Rabu, 21 Mei 2025


Penurunan Keragaman Hayati, Tantangan Pemulia Tanaman

16 Agu 2024, 10:12 WIBEditor : Yulianto

Peran bioteknologi dalam peningkatan produksi pangan

Di sisi lain Sobir menilai, pemuliaan tanaman juga menghadapi tantangan besar terkait dengan penurunan keragaman genetik tanaman. Dalam upaya untuk meningkatkan hasil dan ketahanan tanaman, sering kali pemulia lebih fokus pada seleksi varietas unggul yang memiliki karakteristik khusus, seperti produktivitas tinggi atau ketahanan terhadap penyakit tertentu.

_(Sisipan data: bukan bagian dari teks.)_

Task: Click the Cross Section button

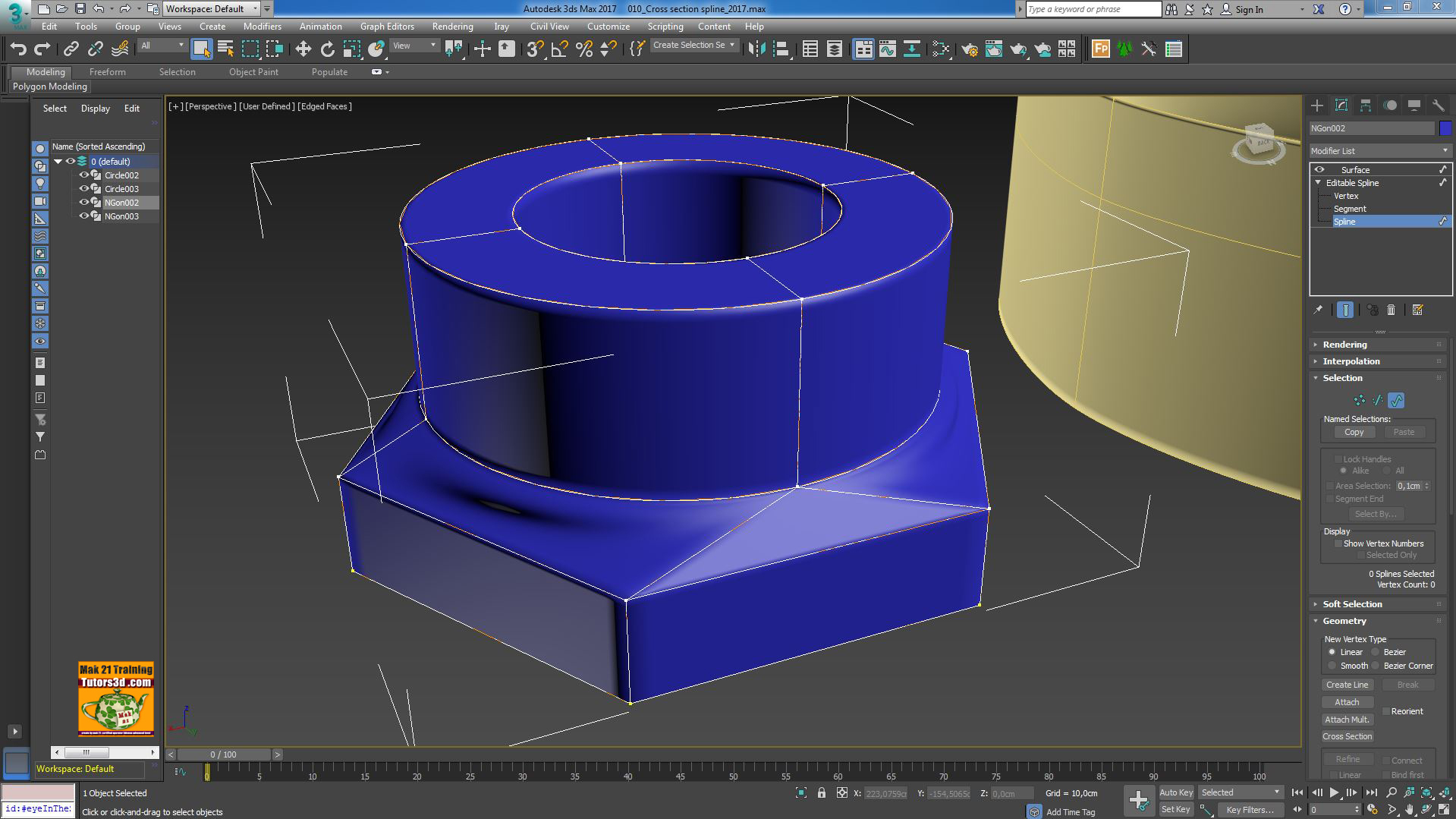Action: [x=1347, y=736]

Akibatnya, keragaman genetik tanaman menjadi semakin terbatas, dengan beberapa varietas dominan menggantikan banyak varietas lokal yang sebelumnya beragam. Penurunan keragaman genetik ini dapat mengurangi kemampuan tanaman untuk beradaptasi dengan perubahan lingkungan atau serangan penyakit baru.

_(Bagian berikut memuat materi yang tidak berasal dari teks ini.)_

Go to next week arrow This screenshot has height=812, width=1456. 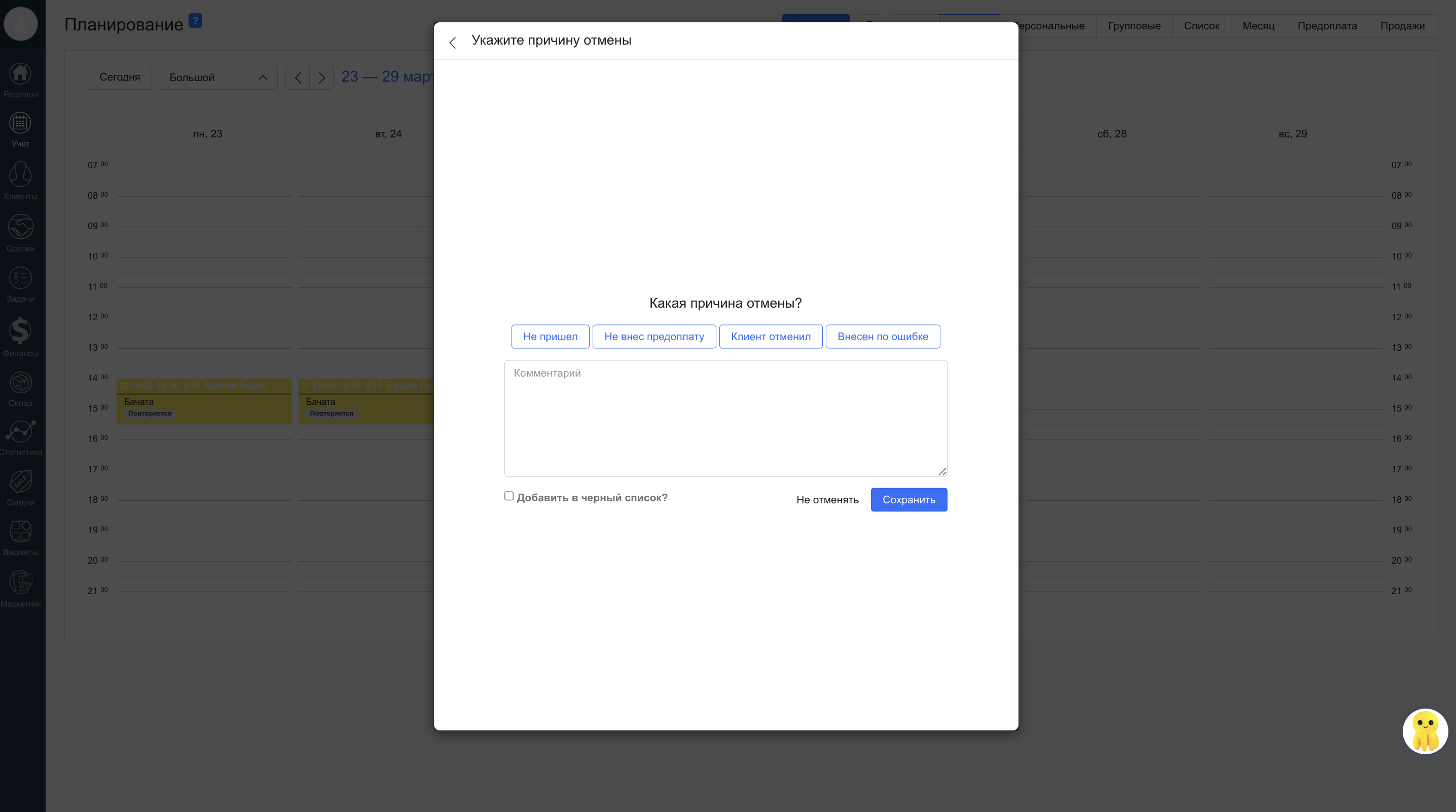(321, 78)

“Kita sekarang sudah tidak memiliki waktu yang lama untuk menghasilkan varietas baru dengan sifat unggul, produktivitas tinggi, namun tetap efisien secara input,” ujarnya. Untuk itu, salah satu alternatifnya adalah dengan pemuliaan presisi yakni melalui pendekatan mutakhir dalam bidang pemuliaan tanaman yang memanfaatkan teknologi canggih.

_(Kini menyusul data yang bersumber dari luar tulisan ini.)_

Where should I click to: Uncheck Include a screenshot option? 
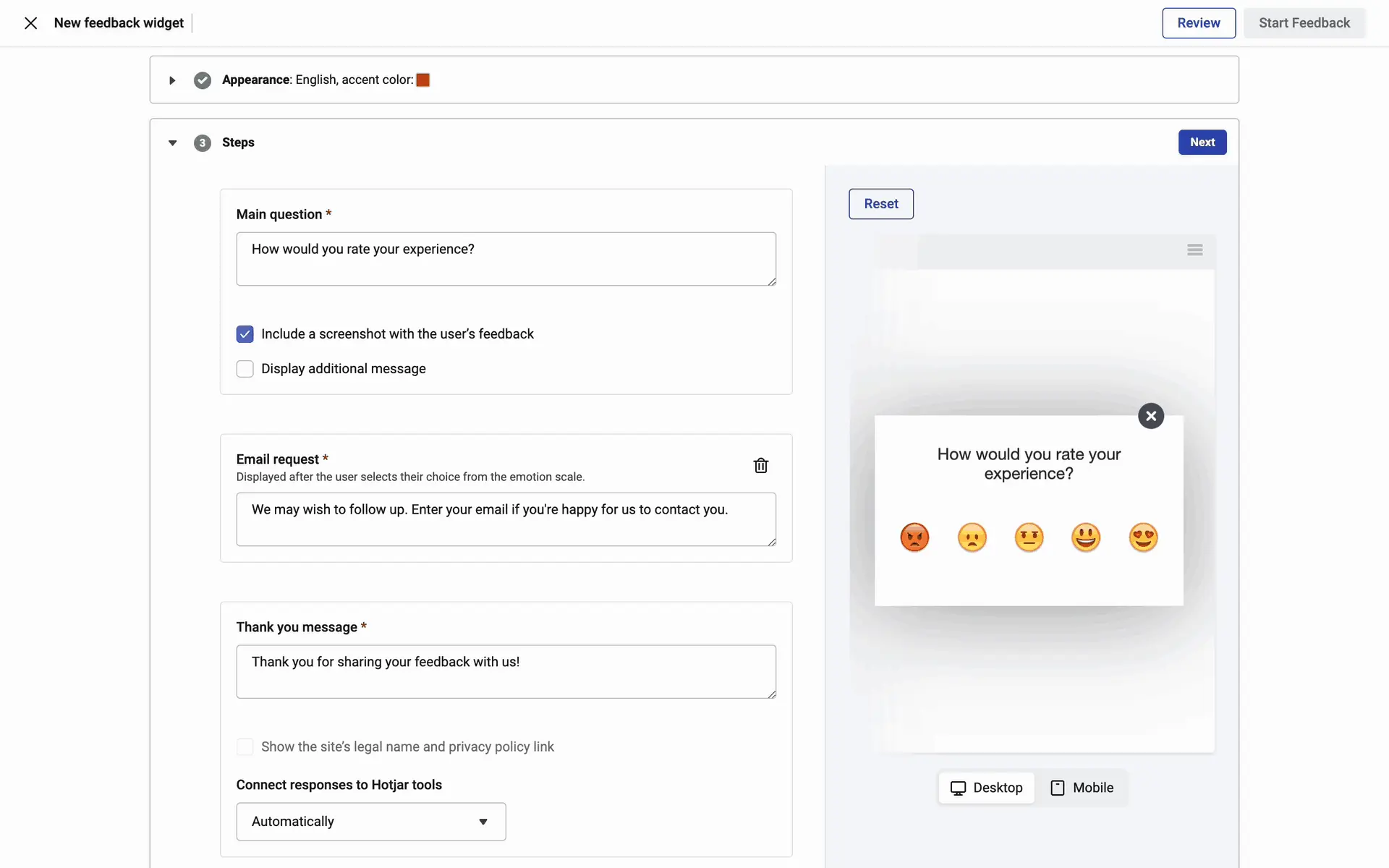[245, 334]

Dengan menggunakan alat seperti pemetaan genetik, analisis data besar, dan teknik rekayasa genetika, pemuliaan presisi memungkinkan ilmuwan mengidentifikasi dan memanipulasi gen-gen tertentu yang berkaitan dengan sifat-sifat penting. Misalnya, ketahanan terhadap penyakit atau peningkatan hasil panen.  “Cara ini dapat meningkatkan efisiensi dan akurasi dalam mengembangkan varietas unggul,” ujarnya.

Pendekatan ini menurut Sobir, akan mengurangi ketergantungan pada proses seleksi yang memakan waktu dan biaya, serta mempercepat pengembangan varietas tanaman yang lebih adaptif dan produktif. Langkah lainnya adalah transgenik. Proses bioteknologi ini dengan introduksi gen-gen baru yang tak bisa dilakukan dengan persilangan karena tidak berkerabat.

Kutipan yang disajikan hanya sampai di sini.